◆ The problem: Output exactly the lines from the one with "Open the index.ts breadcrumb item" through the last line of the data below, both included, and nothing more.

◆ Data items:

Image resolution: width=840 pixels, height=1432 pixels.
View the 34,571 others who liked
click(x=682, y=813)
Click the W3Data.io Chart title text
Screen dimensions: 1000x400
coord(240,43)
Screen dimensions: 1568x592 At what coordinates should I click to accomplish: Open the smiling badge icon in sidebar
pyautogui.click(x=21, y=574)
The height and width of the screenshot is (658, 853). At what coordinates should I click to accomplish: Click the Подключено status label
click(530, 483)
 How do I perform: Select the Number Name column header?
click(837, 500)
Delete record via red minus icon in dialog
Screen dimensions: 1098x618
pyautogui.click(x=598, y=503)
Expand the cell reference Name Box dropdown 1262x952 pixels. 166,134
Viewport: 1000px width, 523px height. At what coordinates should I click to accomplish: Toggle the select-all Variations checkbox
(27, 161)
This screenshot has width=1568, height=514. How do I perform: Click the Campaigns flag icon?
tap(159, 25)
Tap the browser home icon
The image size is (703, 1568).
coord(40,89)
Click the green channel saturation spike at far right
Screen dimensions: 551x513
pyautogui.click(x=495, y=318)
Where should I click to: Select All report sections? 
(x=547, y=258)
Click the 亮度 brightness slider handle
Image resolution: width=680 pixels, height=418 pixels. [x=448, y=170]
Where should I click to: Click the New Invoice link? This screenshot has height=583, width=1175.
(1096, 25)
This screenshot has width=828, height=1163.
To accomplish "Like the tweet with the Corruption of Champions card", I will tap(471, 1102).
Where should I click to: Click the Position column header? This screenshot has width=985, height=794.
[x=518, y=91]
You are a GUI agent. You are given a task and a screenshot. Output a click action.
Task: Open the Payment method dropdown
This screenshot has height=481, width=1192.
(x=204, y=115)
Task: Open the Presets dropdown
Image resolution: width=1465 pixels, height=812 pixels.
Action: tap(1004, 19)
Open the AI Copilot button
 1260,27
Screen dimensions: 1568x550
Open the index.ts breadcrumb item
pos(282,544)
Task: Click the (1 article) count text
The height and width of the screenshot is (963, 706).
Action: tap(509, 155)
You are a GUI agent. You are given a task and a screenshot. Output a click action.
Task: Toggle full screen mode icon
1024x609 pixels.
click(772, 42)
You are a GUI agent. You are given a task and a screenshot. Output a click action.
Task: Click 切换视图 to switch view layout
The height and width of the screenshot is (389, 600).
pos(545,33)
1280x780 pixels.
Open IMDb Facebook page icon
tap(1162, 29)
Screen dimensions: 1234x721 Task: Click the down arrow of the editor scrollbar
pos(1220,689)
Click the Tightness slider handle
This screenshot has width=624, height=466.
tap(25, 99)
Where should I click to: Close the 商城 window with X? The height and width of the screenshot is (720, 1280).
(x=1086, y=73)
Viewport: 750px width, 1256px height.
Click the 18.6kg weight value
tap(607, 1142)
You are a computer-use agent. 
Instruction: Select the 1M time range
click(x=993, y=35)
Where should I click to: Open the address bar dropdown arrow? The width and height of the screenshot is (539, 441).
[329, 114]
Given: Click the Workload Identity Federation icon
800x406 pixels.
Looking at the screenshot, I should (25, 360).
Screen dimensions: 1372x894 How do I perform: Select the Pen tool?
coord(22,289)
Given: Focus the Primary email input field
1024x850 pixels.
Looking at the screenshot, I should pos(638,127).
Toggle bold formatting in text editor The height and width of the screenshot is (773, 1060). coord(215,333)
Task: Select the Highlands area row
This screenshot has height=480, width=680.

◆ Exercise response:
Open the index.ts breadcrumb item
pos(282,544)
Task: Click the (1 article) count text
The height and width of the screenshot is (963, 706).
Action: tap(509, 155)
You are a GUI agent. You are given a task and a screenshot. Output a click action.
Task: Toggle full screen mode icon
1024x609 pixels.
click(772, 42)
You are a GUI agent. You are given a task and a screenshot. Output a click action.
Task: Click 切换视图 to switch view layout
The height and width of the screenshot is (389, 600).
pos(545,33)
1280x780 pixels.
Open IMDb Facebook page icon
tap(1162, 29)
Screen dimensions: 1234x721 Task: Click the down arrow of the editor scrollbar
pos(1220,689)
Click the Tightness slider handle
This screenshot has width=624, height=466.
tap(25, 99)
Where should I click to: Close the 商城 window with X? The height and width of the screenshot is (720, 1280).
(x=1086, y=73)
Viewport: 750px width, 1256px height.
Click the 18.6kg weight value
tap(607, 1142)
You are a computer-use agent. 
Instruction: Select the 1M time range
click(x=993, y=35)
Where should I click to: Open the address bar dropdown arrow? The width and height of the screenshot is (539, 441).
[329, 114]
Given: Click the Workload Identity Federation icon
800x406 pixels.
Looking at the screenshot, I should (25, 360).
Screen dimensions: 1372x894 How do I perform: Select the Pen tool?
coord(22,289)
Given: Focus the Primary email input field
1024x850 pixels.
Looking at the screenshot, I should pos(638,127).
Toggle bold formatting in text editor The height and width of the screenshot is (773, 1060). coord(215,333)
Task: Select the Highlands area row
This screenshot has height=480, width=680.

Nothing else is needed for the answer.